* _RAW DATA_:
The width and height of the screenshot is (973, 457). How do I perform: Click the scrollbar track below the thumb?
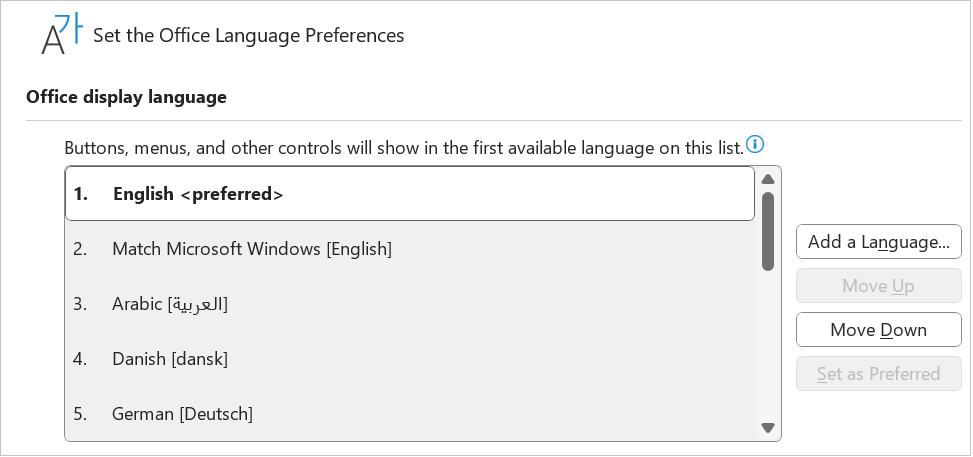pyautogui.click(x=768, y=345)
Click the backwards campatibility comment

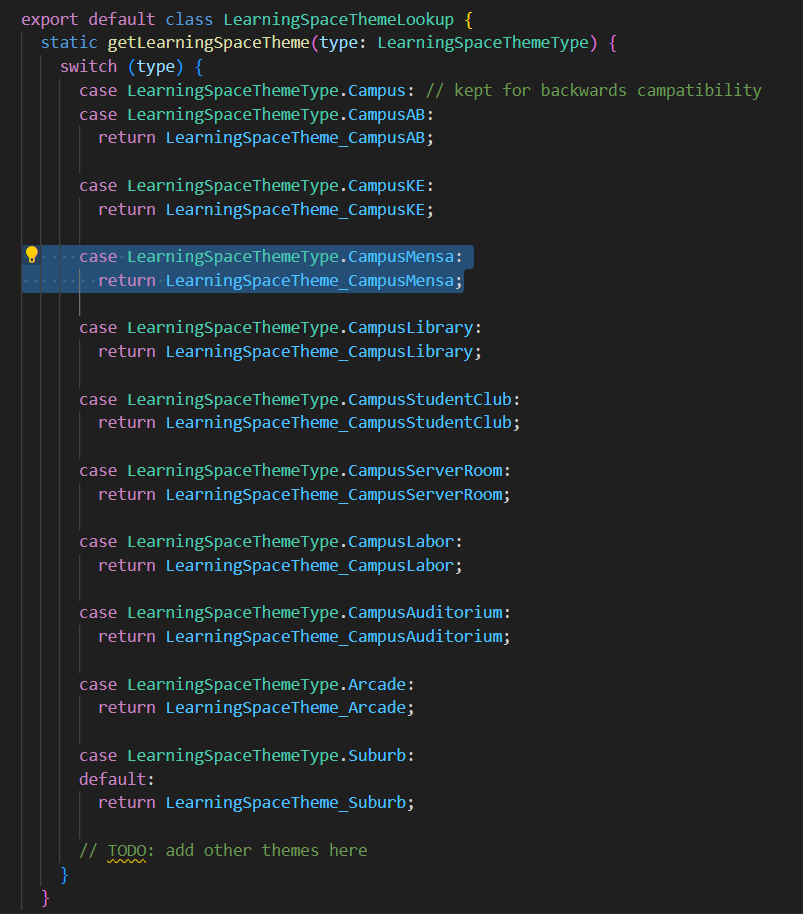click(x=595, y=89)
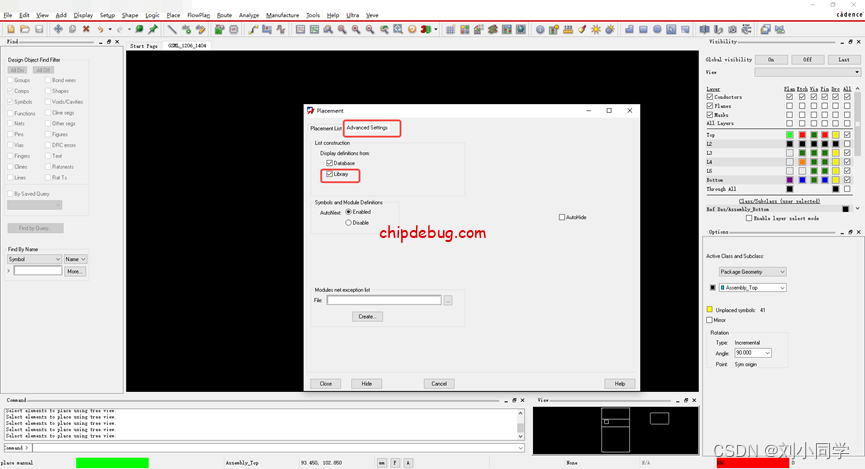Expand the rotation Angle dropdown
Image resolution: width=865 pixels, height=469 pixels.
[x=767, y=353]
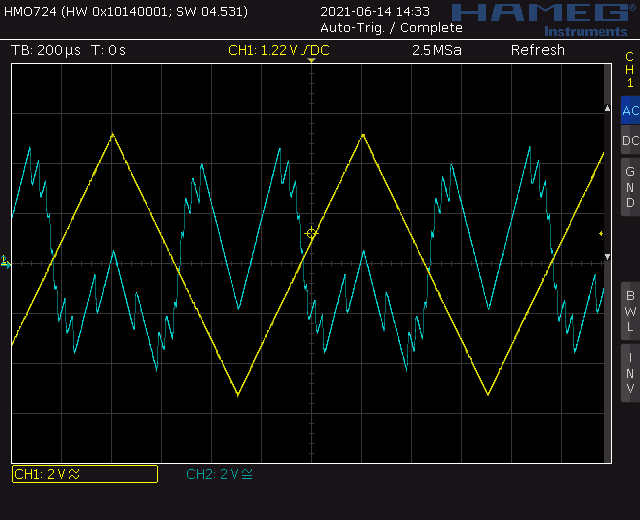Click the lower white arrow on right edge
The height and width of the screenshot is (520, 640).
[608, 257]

* _ACTION ITEM_:
Word for word, restate all of the material above except its pictures.

* _COMPLETED EXERCISE_:
The width and height of the screenshot is (973, 457). How do I perform: Click the scrollbar track below the thumb?
pyautogui.click(x=768, y=345)
Click the backwards campatibility comment

click(x=595, y=89)
Expand the rotation Angle dropdown
Image resolution: width=865 pixels, height=469 pixels.
[x=767, y=353]
Click the lower white arrow on right edge
The height and width of the screenshot is (520, 640).
[608, 257]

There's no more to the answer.